I had about a 30 second pity party, but then endeavored to persevere.  There were still 15 miles left and lots could happen.  By the time I hit the third and final feed zone, Doug said she had about a minute on me.  I swapped bottles and, on the fly, chugged down a Red Bull.  If I ever needed "wings," I needed them now.

The 4 mile flat section back to Keg was miserable.  Spin, spin, spin, coast, coast, coast, spin, spin, spin, coast, coast, coast, etc.  At one point my legs were going so fast, I thought they might shear off at the hip joint.  Once back onto Keg, I was in my element.  Summoning what strength I had left, I dug deep and fought for every inch of that trail.  Around every corner, I looked for Amber.  As the miles slowly ticked away, I then began looking for the gravel road.  That last 5 miles on Keg was a beast.  The roots had grown bigger and more numerous.  And the log crossings!  I swear I heard them heckling me.  I hopped a few, bounced off a few, ran a few, and crawled over a few.

Finally on the gravel, I thought I could smell the barn.  This 2 mile section seemed to go on forever!
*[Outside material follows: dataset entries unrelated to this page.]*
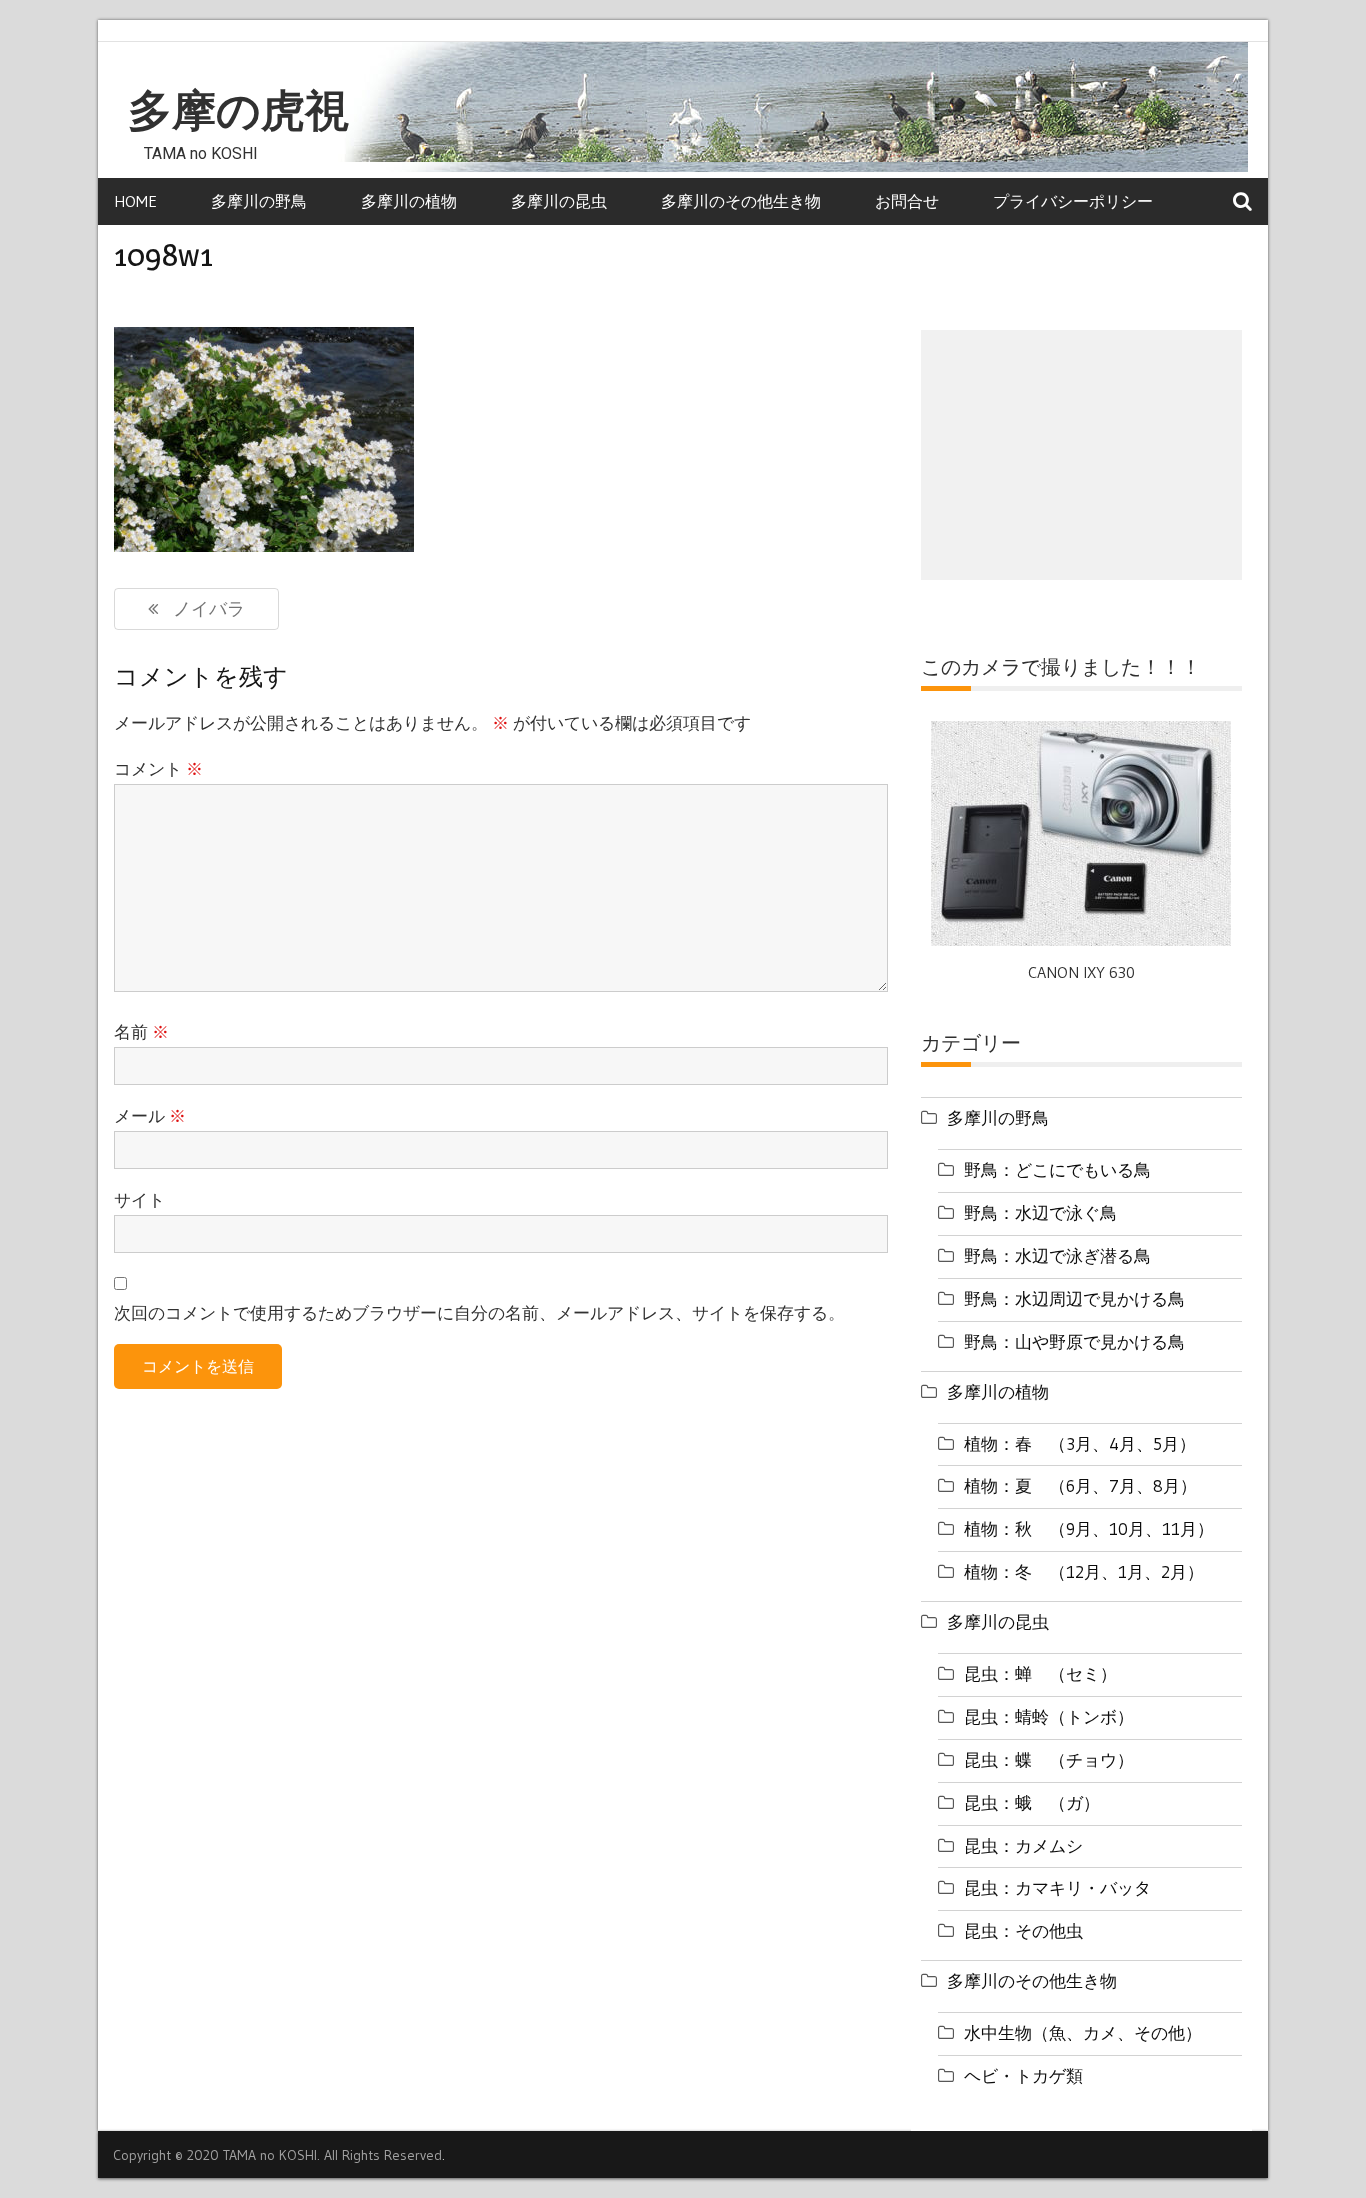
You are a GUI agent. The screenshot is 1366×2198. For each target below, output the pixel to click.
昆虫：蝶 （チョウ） (1049, 1759)
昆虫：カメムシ (1023, 1845)
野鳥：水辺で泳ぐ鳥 (1040, 1212)
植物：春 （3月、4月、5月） (1080, 1443)
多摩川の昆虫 (559, 201)
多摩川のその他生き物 (741, 201)
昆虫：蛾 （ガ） (1032, 1802)
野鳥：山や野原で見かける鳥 (1074, 1341)
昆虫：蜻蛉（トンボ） (1049, 1716)
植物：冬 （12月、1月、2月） (1084, 1571)
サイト (139, 1199)
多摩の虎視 (238, 111)
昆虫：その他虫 (1023, 1930)
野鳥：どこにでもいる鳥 (1057, 1169)
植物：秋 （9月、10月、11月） (1089, 1528)
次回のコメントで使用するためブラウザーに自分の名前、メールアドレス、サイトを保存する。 (479, 1312)
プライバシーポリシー (1073, 201)
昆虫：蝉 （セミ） (1040, 1673)
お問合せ (907, 201)
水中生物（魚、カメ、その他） (1083, 2032)
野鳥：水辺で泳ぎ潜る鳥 (1057, 1255)
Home (135, 201)
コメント (158, 768)
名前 (141, 1031)
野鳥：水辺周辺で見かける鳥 (1074, 1298)
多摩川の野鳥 (259, 201)
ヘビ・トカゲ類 (1023, 2075)
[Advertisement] (1081, 455)
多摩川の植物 (409, 201)
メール (150, 1115)
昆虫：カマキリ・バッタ (1057, 1887)
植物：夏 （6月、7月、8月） (1080, 1485)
I was running on empty and I was veering left and right to find every drop of fuel left in the tank.  Crossing the highway for the final time, I pretty much concluded that I was now racing for second.  So then I began looking over my shoulder for third.  Almost home, I was racing around a corner, when I had to slam on the brakes as there were about 20 racers stopped in the middle of the trail.  Just what I DID NOT want to happen.  The pros had started and to allow then the full lane of double track up to the Bartram Trail, they stopped our progress down the double track to the finish.  I saw Amber about 5 racers ahead of me.  (She later told me that I was about 2 minutes behind her, up until this point.)

One lonely USAC official was there trying to take down our stopping time, but that was futile as there were more racers there than she could handle.  There was NO WAY that this would be a fair finish.  After I was stopped for about 4 minutes, she started to let racers go in 30 second increments.  In another 2 minutes I was off for the final kilometer.  At least in this 6 minute of limbo no other ladies had shown up.  My legs let me know immediately they were not happy.  The lactic acid was almost unbearable, but the pain was almost over.

Cruising down through the finish with a silver medal was not how I wanted this race to end.  However, I had no "hindsight" moments.  I had a perfect race, laid it all out on the trail, but just could not match Amber's engine.  I was very pleased with my performance; my legs had some spark and my heart was strong.  And I had the second fastest overall time. This race has given me a big boost of confidence going into the second half of the season.